RECENT catastrophic storms in Southeast Asia and Sri Lanka caused severe floods, infrastructure damage, and loss of life; Pakistan experienced the same phenomenon in 2022. Experts warn us that Pakistan will bear the brunt of climate change in the future, even though we contribute less than one per cent of global carbon emissions. Is there any reason to hope, as our glaciers melt and our deltas die, that our children will have a future?
There is, if we pay attention and take action now. Thanks to heightened awareness about climate change, government cooperation and civic involvement in the energy crisis, the government’s reduction of tariffs on imported solar panels spurred national and community mobilisation which put us on the path to optimal solarisation. Today, despite our poor energy policies and our reliance on fossil fuels, Pakistan has become the world’s fourth or fifth largest solarised nation.

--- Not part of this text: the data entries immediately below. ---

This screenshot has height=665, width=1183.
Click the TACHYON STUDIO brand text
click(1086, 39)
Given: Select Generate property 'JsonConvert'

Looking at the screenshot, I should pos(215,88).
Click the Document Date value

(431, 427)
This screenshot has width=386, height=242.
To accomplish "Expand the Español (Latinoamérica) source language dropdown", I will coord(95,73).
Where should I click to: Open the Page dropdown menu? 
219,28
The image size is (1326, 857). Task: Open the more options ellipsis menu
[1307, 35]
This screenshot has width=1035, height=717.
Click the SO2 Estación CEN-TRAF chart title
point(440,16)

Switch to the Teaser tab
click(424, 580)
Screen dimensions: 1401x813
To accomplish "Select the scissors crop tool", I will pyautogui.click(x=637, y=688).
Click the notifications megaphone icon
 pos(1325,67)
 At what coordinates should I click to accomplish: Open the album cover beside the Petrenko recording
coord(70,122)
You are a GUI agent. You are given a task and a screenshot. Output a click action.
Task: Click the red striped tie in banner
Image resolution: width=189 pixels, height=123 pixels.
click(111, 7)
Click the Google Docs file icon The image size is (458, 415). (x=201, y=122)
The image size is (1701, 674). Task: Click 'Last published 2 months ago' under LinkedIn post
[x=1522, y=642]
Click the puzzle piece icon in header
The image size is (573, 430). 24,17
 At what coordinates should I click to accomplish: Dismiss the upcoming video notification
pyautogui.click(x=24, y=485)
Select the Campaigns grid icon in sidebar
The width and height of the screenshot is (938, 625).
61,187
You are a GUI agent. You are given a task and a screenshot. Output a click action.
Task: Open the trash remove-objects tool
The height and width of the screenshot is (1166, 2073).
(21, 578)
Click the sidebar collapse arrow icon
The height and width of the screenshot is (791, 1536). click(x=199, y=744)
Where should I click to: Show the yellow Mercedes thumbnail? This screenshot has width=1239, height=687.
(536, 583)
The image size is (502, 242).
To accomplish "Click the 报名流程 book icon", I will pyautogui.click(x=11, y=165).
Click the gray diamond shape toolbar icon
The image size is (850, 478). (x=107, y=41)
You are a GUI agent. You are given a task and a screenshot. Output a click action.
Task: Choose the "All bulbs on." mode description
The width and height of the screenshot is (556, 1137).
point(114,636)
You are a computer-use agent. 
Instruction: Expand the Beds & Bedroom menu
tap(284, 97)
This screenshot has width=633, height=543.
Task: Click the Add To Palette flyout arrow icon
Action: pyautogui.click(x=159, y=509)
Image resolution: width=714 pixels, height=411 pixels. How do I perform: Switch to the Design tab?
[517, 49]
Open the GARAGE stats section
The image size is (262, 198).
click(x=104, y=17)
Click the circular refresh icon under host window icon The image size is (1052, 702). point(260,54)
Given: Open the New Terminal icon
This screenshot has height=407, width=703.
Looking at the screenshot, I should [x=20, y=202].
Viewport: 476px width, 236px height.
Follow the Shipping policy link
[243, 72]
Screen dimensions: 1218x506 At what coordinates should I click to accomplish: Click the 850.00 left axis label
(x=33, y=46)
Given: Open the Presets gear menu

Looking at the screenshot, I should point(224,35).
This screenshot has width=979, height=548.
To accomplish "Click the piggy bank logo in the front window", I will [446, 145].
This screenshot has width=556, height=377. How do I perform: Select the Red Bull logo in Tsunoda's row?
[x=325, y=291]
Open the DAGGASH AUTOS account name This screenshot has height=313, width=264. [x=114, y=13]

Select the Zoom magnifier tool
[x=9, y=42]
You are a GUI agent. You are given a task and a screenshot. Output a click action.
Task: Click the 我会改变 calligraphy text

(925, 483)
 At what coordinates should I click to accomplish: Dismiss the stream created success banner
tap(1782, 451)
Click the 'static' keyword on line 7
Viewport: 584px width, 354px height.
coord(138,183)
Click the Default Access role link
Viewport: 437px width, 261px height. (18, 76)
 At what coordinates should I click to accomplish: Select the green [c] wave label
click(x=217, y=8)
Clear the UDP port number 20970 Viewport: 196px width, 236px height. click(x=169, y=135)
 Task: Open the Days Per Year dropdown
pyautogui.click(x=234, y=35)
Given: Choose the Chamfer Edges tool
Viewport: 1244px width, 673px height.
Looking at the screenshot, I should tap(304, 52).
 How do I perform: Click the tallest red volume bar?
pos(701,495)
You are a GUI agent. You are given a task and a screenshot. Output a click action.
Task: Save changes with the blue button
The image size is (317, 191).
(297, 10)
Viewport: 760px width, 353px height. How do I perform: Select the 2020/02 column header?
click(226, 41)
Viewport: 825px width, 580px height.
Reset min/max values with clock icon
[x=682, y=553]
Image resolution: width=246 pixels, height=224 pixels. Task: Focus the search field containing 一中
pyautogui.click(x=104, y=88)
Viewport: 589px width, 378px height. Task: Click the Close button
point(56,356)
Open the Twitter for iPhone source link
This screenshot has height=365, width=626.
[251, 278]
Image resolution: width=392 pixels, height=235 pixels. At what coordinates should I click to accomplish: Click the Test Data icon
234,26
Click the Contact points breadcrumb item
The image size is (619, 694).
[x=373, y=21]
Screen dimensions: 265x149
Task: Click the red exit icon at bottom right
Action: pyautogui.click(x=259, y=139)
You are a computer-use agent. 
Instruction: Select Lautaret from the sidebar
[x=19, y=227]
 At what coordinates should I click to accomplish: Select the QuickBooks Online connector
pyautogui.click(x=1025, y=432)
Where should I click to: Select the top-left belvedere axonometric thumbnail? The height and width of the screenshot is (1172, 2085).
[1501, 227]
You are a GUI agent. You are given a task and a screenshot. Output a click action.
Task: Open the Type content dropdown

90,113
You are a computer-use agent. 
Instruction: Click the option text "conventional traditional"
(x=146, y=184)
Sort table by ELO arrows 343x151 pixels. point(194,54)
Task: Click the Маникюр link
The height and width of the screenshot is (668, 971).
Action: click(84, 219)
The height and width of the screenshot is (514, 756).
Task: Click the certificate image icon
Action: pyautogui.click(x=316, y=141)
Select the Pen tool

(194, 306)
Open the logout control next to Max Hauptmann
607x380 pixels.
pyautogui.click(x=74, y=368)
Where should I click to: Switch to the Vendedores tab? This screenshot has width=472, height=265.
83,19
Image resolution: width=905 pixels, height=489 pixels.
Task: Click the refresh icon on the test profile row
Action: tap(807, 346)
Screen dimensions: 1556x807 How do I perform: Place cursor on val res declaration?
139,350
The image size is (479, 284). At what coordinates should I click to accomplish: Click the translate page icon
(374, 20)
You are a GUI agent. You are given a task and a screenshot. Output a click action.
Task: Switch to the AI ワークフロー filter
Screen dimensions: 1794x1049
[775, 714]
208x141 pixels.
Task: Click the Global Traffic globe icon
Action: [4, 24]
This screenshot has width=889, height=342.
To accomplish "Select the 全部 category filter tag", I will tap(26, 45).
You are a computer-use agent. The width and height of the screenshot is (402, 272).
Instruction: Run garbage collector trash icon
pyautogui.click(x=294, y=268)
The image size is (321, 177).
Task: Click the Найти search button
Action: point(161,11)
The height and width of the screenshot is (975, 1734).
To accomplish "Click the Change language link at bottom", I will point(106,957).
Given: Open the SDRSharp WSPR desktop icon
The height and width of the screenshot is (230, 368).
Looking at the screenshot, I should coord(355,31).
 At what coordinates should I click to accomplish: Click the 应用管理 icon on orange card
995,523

Eminent global health experts Dr Zulfiqar Bhutta and Dr Jai Das are co-editors of the newly launched book Climate Change and Water-Related Challenges in Pakistan: Tangible Solutions. Its 12 chapters examine how climate stressors are “undermining freshwater resources, public health systems and livelihoods across Pakistan”. A copy of the book should be provided to every lawmaker, policy wonk and politician in Pakistan; it should be required reading in schools and universities. We cannot be educated enough about this battle.
In the August 2025 landslide and deadly flooding in Chitral and Gilgit-Baltistan, local shepherds alerted disaster management authorities of the coming floods, according to forestry and biodiversity professional Ajaz Ahmad. The government’s planned early warning system for natural disasters will only succeed if it incorporates community-based indigenous knowledge. In fact, Dr Das argues that the wealth of ancestral wisdom in our rural communities should be a major part of the struggle against climate change in Pakistan.
We can’t be educated enough about the climate battle.
Climate change disproportionately affects the vulnerable — women, children and the elderly, who are least able to defend themselves from heat or natural disaster. The 2022 floods in Sindh and Balochistan displaced 600,000 pregnant women in the region; many fled to higher ground and camped on floodbanks in the open, deprived of any meaningful antenatal or postnatal care. Women suffered sexual violence in relief camps; in some areas women were not allowed to leave their homes because of security. They gave birth to children in dark, damaged homes filled knee-deep with contaminated floodwater.
Besides the threat to life and livelihood borne by entire populations, women were deprived of sexual and reproductive health services, subjected to increased amounts of domestic violence. A survey in Dadu showed that three years after the floods, 25pc of the women surveyed were still ill with anxiety and depression. Yet in a small pilot-tested community intervention outlined in Das and Bhutta’s book, Lady Health Workers created support groups and spaces where flood-affected women could talk among their friends and peers, express their frustrations. The result: a measurable decline in mild-to-moderate depression among the women in the study.
Building climate-resilient health systems is the battle fought also by Dr Mehreen Mujtaba, associate professor in the department of climate change at the Health Services Academy in Islamabad. In 2014, she presented a case study from Pakistan on gender-focused adaptation at the WHO Global Climate and Health Summit in Brazil. With the help of Pathfinder International, the government trained Climate Champions in Pakistan, female community leaders who would act as first responders in times of natural disaster and raise awareness in more normal times. In Sindh and KP, about 750-800 girl students and women, fluent in local languages, taught local peo-ple about safe nutrition, disease prevention, and helped women find access to safe shelters and safe deliveries.
As previous director of Climate Change and Health in the Ministry of Health, Dr Mujtaba spearheaded a series of climate risk and vulnerability assessments across Pakistan. These pointed out our vulnerabilities in agriculture, water resources, and health and proved that the climate crisis is already here. Dr Mujtaba is currently helping to draft a national health adaptation plan which will be used to seek global funding for adaptation and mitigation of climate crises.
Ultimately, stakeholders working at the district level and the communities will be instrumental in ensuring our children have a future.
According to Dr Mujtaba, “the takeaway is one of hope and optimism” — but only if the larger issue of climate change becomes, in the words of Dr Bhutta, as politically central as “roti, kapra aur makan”.
The writer currently teaches Expository Writing at AKUFAS.